December 20, 2021 report
Gaia20eae may be an EXor-type star, study finds
European astronomers have observed a source on the sky known as Gaia20eae, which recently entered a phase of significant outbursting activity. Results of the new study suggest that this source may be an EXor-type eruptive young star. The finding was detailed in a paper published December 8 on the arXiv pre-print server.
Young stellar objects (YSOs) are stars in early stages of evolution, in particular, protostars and pre-main sequence stars. They are usually observed embedded in dense molecular clumps, environments containing plenty of molecular gas and interstellar dust.
Given that episodic accretion processes occur in YSOs, these objects may experience accretion-driven outbursts. In general, the eruptive YSOs are classified as FU Orionis-type objects (FUors) or EX Lupi-type objects (EXors). FUors brighten by more than magnitude 4 in the optical domain and remain in their brightened state for several decades. EXors also brighten by a few magnitudes, but unlike FUors, they remain in the high brightness stage for a few months to a few years.
Now, a team of astronomers led by Fernando Cruz-Saenz de Miera of Konkoly Observatory in Budapest, Hungary, presents evidence indicating that Gaia20eae—a source located some 9,200 light years away, identified in August 2020 by ESA's Gaia satellite—may be another example of an EXor YSO.
The researchers started to monitor Gaia20eae at the beginning of September 2020 and also analyzed the archival data for this source. They found that brightening began in early 2020 and, although it showed certain variability, it increased with an average rate of 0.5 mag per month between January and July 2020.
The currently active brightening peaked in late 2020 July and Gaia20eae is currently quickly fading at a rate of 0.25 mag per month.

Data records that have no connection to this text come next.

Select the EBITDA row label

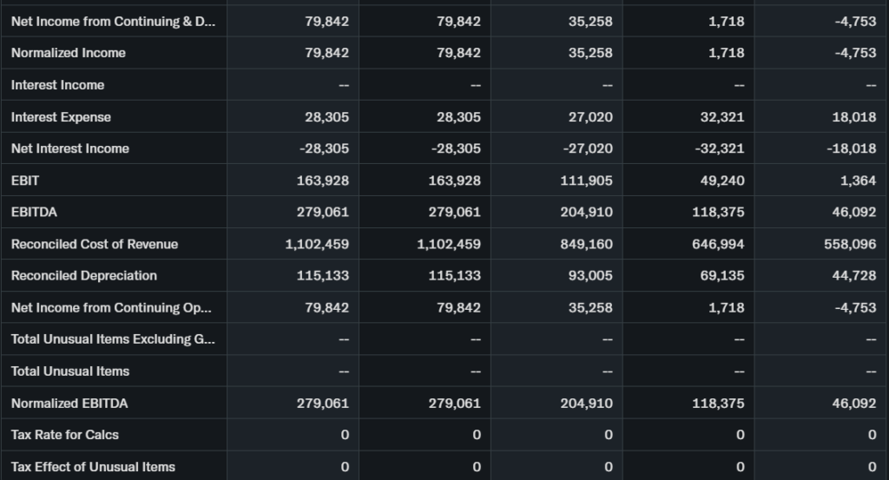pyautogui.click(x=34, y=212)
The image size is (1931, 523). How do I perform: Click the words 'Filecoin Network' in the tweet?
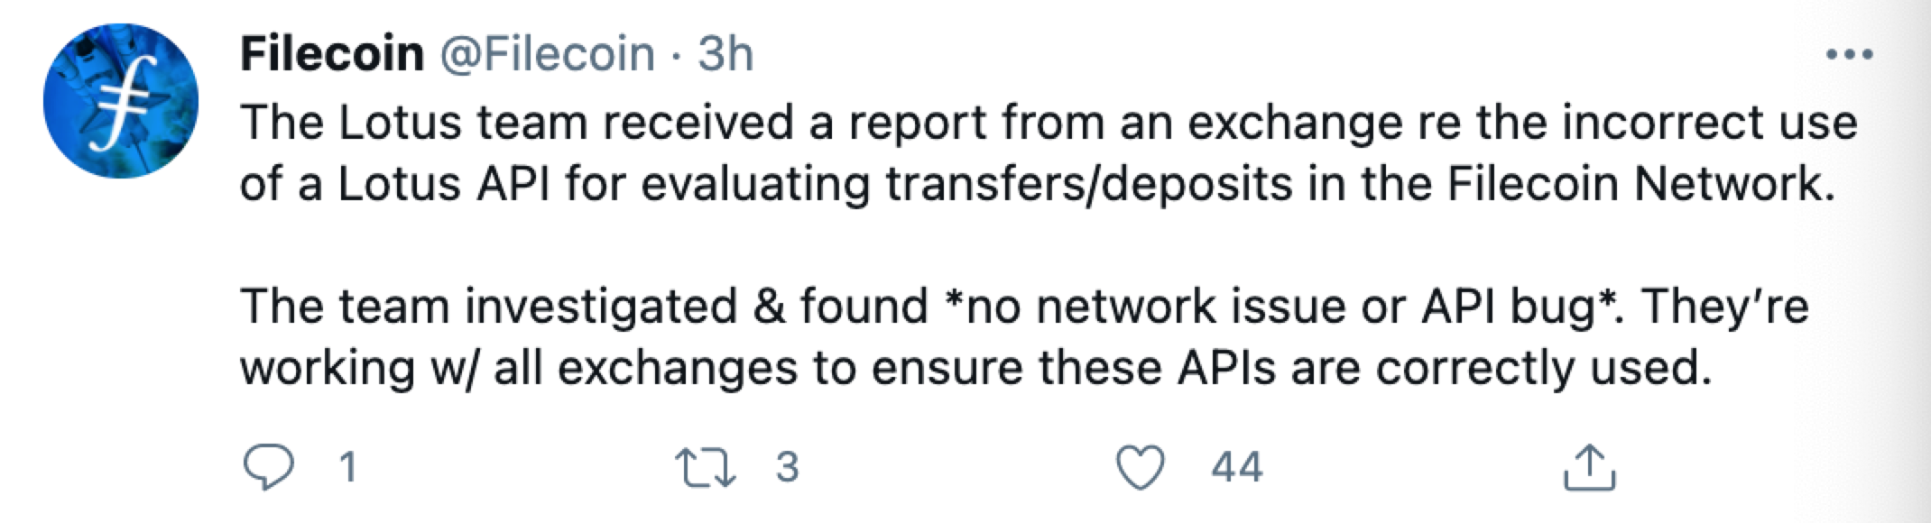click(x=1641, y=184)
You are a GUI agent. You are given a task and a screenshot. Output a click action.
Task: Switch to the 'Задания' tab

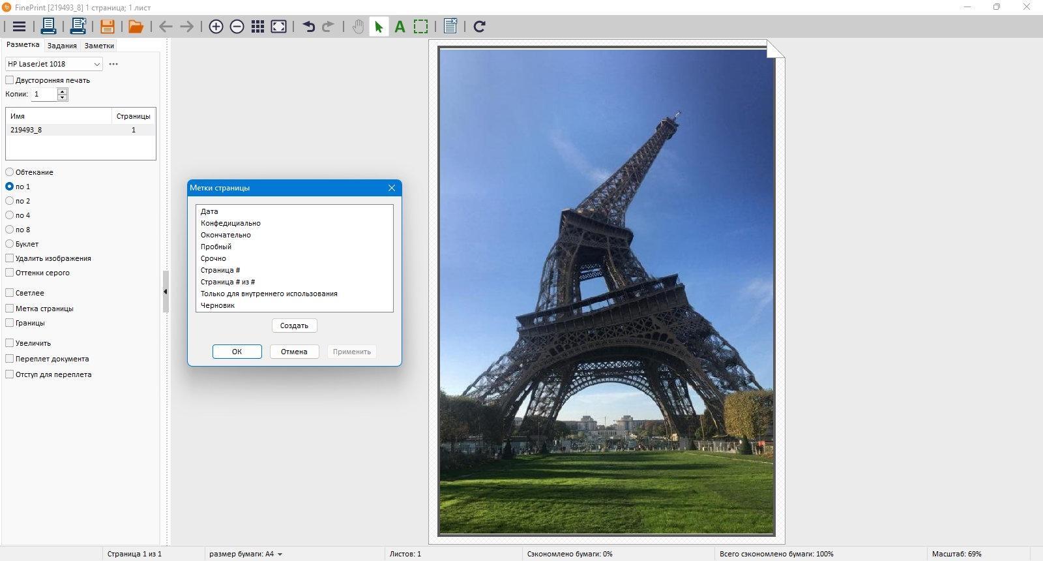click(x=62, y=46)
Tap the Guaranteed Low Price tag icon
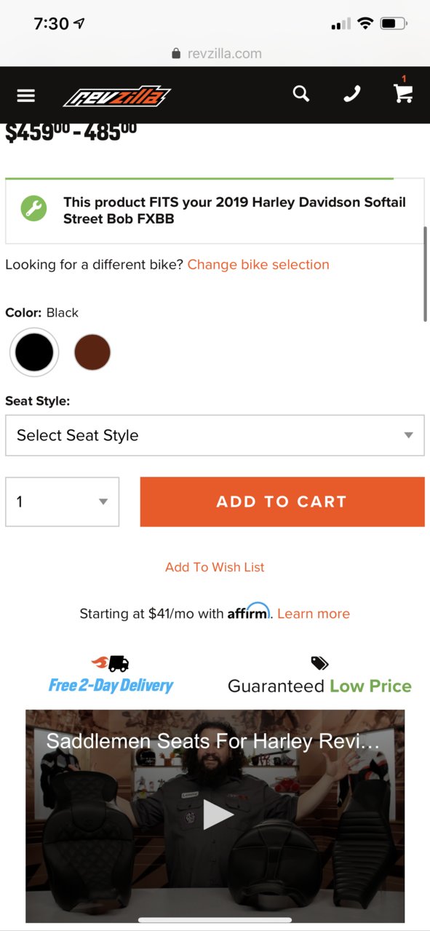This screenshot has width=430, height=931. pos(319,663)
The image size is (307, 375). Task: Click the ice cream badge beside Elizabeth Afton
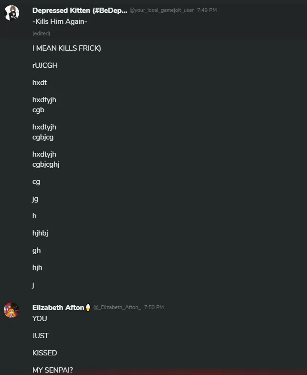pyautogui.click(x=88, y=307)
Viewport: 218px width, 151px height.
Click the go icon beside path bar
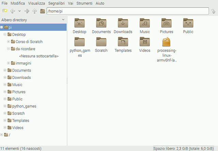(213, 11)
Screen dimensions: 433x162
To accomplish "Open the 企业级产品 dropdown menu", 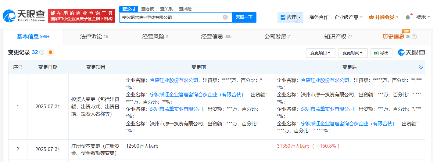I will (348, 17).
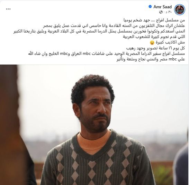
Task: Click the tired face emoji in the post
Action: tap(152, 42)
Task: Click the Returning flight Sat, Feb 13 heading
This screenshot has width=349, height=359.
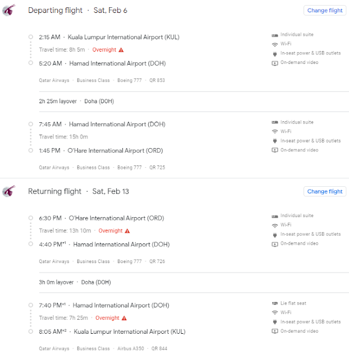Action: point(79,191)
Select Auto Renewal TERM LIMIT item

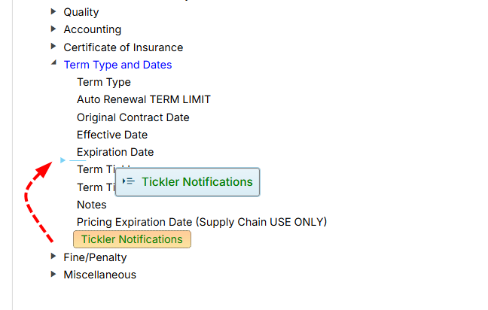[143, 99]
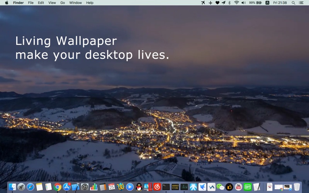309x193 pixels.
Task: Open the Go menu
Action: coord(63,3)

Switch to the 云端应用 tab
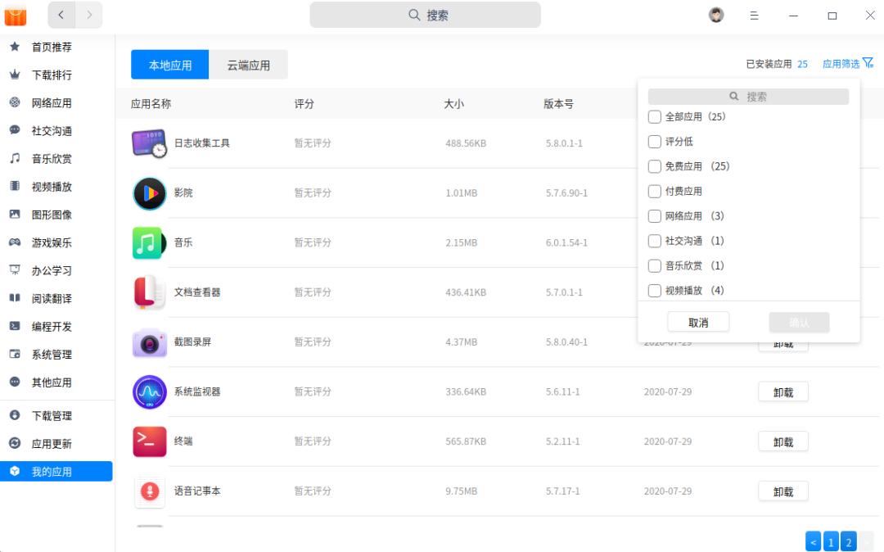click(x=250, y=64)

The astronomers predict that the source should reach its quiescence level in May 2022.
Although the spectral energy distribution (SED) in the quiescence period of Gaia20eae (before the outburst that started in 2020) suggests that it is a Class II YSO (with near-infrared and mid-infrared excess), its near-infrared spectra exhibit several emission lines, what is typical of EXor-type eruptive young stars.
Moreover, the team found that the mass accretion rate for Gaia20eae during its dimming phase is higher than typical T Tauri stars of similar mass, but it is comparable to other known EXors. They added Gaia20eae could have reach mass accretion rates as high as some FUors.
In concluding remarks, the astronomers noted that their findings favor the hypothesis that Gaia20eae is an EXor-type eruptive young star. However, they added that further observations are required in order to draw final conclusions.
"A post-outburst spectrum with lower mass accretion rates would confirm our conclusion. Another outburst detected in 2027 would indicate that the brightenings are periodic and could point towards Gaia20eae not being an EXor," the authors of the paper wrote.